• Text extract:
It's not complete, but I hope it's up to date. It's restructured text,
but no make rules or such for html output are needed, it's readable
as-is.

Reviewed-by: imsnah
parent 74a48621
Ganeti 2.0 Master daemon
========================
Objective
---------
Many of the important features of Ganeti 2.0 job queue, granular
locking, external API, etc. will be integrated via a master
daemon. While not absolutely necessary, it is the best way to
integrate all these components.
Background
----------
Currently there is no "master" daemon in Ganeti (1.2). Each command
tries to acquire the so called *cmd* lock and when it succeeds, it
takes complete ownership of the cluster configuration and state. The
scheduled improvements to Ganeti require or can use a daemon that
coordinates the activities/jobs scheduled/etc.
Overview
--------
The master daemon will be the central point of the cluster; command
line tools and the external API will interact with the cluster via
this daemon; it will be one coordinating the node daemons.

• Objectives:
1. Will you transcribe the Ganeti master daemon text in full, with every character as it stands?
2. Can you express the records from the line containing "What do you see at coordinates (283, 59)" through the line containing "Sign In is located at coordinates (1036, 24).", both included, as a Markdown table with the columns Row and Line, giving a row number and the line itself and skipping any blank lines?
The Ganeti master daemon text has no connection to the records.

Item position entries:
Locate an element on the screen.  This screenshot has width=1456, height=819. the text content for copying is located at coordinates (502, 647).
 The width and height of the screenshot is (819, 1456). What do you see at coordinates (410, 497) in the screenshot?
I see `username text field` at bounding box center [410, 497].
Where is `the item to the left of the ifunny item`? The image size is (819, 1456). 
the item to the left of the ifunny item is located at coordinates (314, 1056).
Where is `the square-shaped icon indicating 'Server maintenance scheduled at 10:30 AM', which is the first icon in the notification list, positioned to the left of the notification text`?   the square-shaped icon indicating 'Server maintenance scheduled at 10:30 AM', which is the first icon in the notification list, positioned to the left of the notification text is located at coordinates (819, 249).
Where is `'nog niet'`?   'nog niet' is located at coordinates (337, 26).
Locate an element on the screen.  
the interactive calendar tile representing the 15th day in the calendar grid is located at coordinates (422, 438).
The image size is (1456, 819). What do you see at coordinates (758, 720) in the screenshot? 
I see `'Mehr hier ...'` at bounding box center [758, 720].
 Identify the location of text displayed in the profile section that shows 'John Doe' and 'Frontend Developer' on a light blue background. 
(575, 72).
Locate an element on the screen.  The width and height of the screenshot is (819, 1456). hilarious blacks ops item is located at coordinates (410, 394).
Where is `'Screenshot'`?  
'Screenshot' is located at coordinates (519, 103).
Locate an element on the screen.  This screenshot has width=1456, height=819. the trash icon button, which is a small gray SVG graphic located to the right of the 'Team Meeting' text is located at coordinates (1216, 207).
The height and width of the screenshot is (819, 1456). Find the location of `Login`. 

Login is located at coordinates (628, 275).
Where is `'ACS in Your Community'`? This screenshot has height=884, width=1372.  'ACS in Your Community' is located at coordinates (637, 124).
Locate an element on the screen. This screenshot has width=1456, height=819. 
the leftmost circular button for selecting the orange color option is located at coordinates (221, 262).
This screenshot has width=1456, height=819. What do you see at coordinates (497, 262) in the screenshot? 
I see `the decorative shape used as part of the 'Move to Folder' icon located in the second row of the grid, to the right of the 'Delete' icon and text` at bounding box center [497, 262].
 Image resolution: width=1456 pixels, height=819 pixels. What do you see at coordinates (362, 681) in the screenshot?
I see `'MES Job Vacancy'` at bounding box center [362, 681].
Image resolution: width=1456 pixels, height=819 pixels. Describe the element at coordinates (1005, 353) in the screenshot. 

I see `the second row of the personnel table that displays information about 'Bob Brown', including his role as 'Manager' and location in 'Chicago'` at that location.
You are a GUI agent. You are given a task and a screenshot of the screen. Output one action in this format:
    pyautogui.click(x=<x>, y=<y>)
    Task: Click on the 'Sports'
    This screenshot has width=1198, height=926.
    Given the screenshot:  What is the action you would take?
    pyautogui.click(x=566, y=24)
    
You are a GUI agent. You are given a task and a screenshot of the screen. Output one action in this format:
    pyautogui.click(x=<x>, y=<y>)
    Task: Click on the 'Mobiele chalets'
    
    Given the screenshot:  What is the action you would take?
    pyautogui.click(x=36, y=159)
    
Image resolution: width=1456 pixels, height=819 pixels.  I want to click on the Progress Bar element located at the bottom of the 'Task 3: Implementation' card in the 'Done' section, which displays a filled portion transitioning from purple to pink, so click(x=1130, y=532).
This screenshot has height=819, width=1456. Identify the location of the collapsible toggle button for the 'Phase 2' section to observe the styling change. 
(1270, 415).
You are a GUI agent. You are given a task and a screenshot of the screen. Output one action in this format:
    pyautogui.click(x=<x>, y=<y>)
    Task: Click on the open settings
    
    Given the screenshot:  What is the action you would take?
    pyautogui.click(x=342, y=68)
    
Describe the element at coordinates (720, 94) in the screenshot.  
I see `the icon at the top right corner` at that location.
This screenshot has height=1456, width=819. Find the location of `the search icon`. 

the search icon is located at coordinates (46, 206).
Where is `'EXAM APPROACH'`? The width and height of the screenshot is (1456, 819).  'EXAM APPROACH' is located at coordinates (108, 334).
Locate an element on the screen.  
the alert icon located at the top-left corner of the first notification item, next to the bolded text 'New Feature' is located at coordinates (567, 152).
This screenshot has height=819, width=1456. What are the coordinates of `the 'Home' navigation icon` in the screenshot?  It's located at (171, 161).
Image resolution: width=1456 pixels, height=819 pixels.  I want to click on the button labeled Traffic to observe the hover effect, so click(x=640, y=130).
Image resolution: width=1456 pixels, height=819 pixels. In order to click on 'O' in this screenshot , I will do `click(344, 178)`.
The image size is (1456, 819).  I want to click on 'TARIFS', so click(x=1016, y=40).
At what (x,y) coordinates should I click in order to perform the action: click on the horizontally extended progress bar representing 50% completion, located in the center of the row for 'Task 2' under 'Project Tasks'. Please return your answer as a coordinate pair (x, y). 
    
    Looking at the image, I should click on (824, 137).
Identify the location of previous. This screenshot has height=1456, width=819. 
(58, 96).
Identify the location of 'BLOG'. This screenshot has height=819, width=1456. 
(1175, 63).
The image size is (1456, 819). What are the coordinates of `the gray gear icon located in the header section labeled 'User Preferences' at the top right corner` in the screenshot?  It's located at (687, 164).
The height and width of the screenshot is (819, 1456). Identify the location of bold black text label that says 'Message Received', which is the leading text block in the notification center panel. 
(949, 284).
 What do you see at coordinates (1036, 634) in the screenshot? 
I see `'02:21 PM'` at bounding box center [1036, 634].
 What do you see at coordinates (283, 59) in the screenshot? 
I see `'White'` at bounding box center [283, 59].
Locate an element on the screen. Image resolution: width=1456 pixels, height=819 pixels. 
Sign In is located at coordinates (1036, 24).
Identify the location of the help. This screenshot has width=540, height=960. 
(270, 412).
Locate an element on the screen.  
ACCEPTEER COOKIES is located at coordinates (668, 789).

• Expected answers:
1.
It's not complete, but I hope it's up to date. It's restructured text,
but no make rules or such for html output are needed, it's readable
as-is.

Reviewed-by: imsnah
parent 74a48621
Ganeti 2.0 Master daemon
========================
Objective
---------
Many of the important features of Ganeti 2.0 job queue, granular
locking, external API, etc. will be integrated via a master
daemon. While not absolutely necessary, it is the best way to
integrate all these components.
Background
----------
Currently there is no "master" daemon in Ganeti (1.2). Each command
tries to acquire the so called *cmd* lock and when it succeeds, it
takes complete ownership of the cluster configuration and state. The
scheduled improvements to Ganeti require or can use a daemon that
coordinates the activities/jobs scheduled/etc.
Overview
--------
The master daemon will be the central point of the cluster; command
line tools and the external API will interact with the cluster via
this daemon; it will be one coordinating the node daemons.

2.
| Row | Line |
|---|---|
| 1 |  What do you see at coordinates (283, 59) in the screenshot?  |
| 2 | I see `'White'` at bounding box center [283, 59]. |
| 3 | Locate an element on the screen. Image resolution: width=1456 pixels, height=819 pixels.  |
| 4 | Sign In is located at coordinates (1036, 24). |